En México, la fiscalía general anunció, el 14 de abril pasado, la recuperación de 12 barriles con unos 200 kilos de gel antibacterial que habían sido robados en el municipio de Tecámac en el estado de México.

Ese mismo día, las autoridades mexicanas también reportaron el robo de 20 equipos médicos destinados a la atención de pacientes con COVID-19 y de varios ventiladores mecánicos en las instalaciones del Instituto Mexicano del Seguro Social (IMSS) en el estado de Oaxaca.

En el país, los robos hospitalarios se han convertido en el comercio ilícito del crimen organizado, cuyos negocios e ingresos sucios se han visto dañados por la emergencia nacional. Los expertos sugieren que la nueva gobernanza para los delincuentes podría consistir en robar equipos médicos y revenderlos a un precio más elevado.

Aunque los robos de insumos y equipo médico no son exclusivos de México, sí se han vuelto comunes a lo largo de las regiones, donde la protección para el personal médico y civil ha sido escasa.

El caso más voluminoso hasta ahora es el robo de por lo menos 15,000 pruebas diagnósticas y más de dos millones de artículos de protección como gafas, guantes, alcohol en gel y máscaras de seguridad en el Aeropuerto Internacional de Guarulhos, en San Pablo, Brasil.

Tres días después, el equipo robado fue recuperado y 14 personas fueron arrestadas durante un operativo en la zona de Ipiranga, al sur de la ciudad, de acuerdo con un informe policial.

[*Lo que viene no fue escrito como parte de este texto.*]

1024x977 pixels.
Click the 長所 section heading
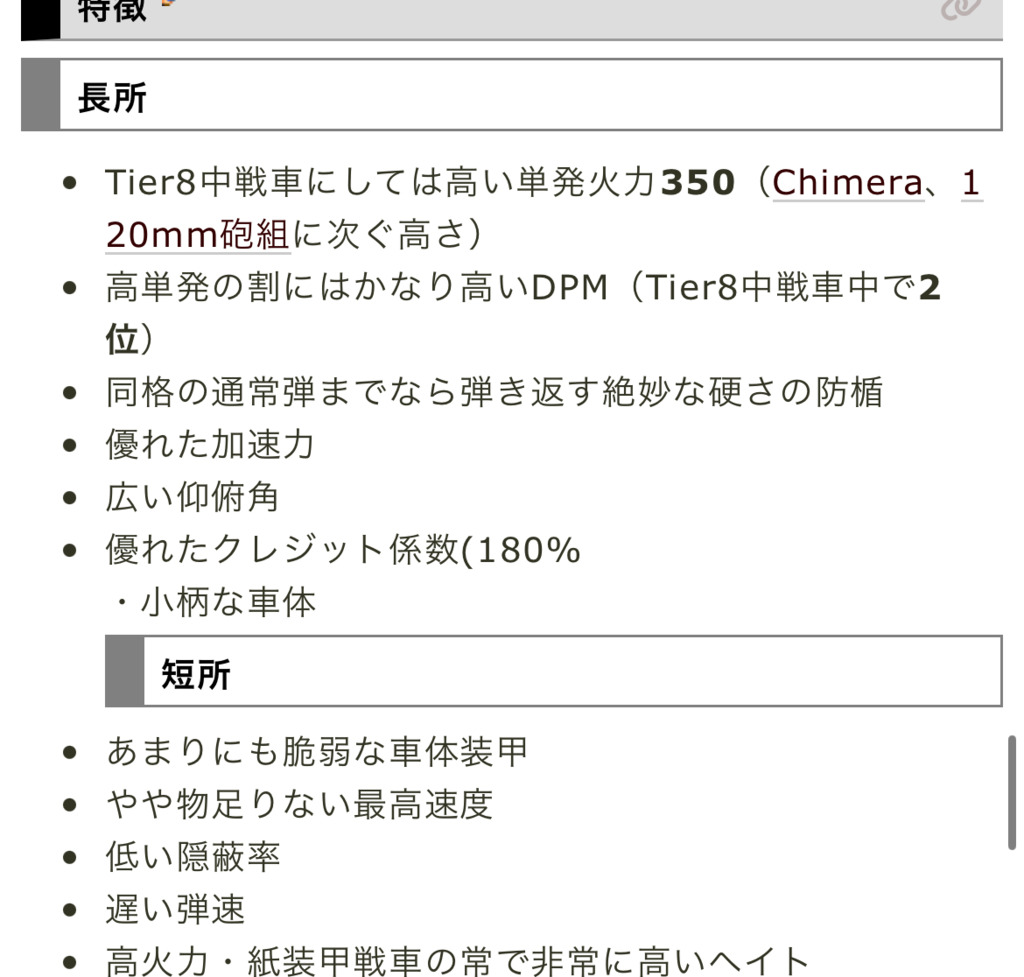(x=112, y=97)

Un caso similar ocurrió un día antes en la ciudad de San Pedro Sula, en Honduras, donde el Instituto Hondureño de Seguridad Social (IHSS) informó sobre el hurto de por lo menos 300 mascarillas de seguridad N95 y de varios filtros de protección P-100.

En esa misma semana, el ministro de Salud peruano, Víctor Zamora, denunció el robo de pruebas rápidas e insumos médicos de protección en todos los hospitales de Perú, los cuales serían comercializados en el mercado negro.

Aunque en menor cuantía, casos como estos se repiten en otros países de la región como Venezuela y Chile.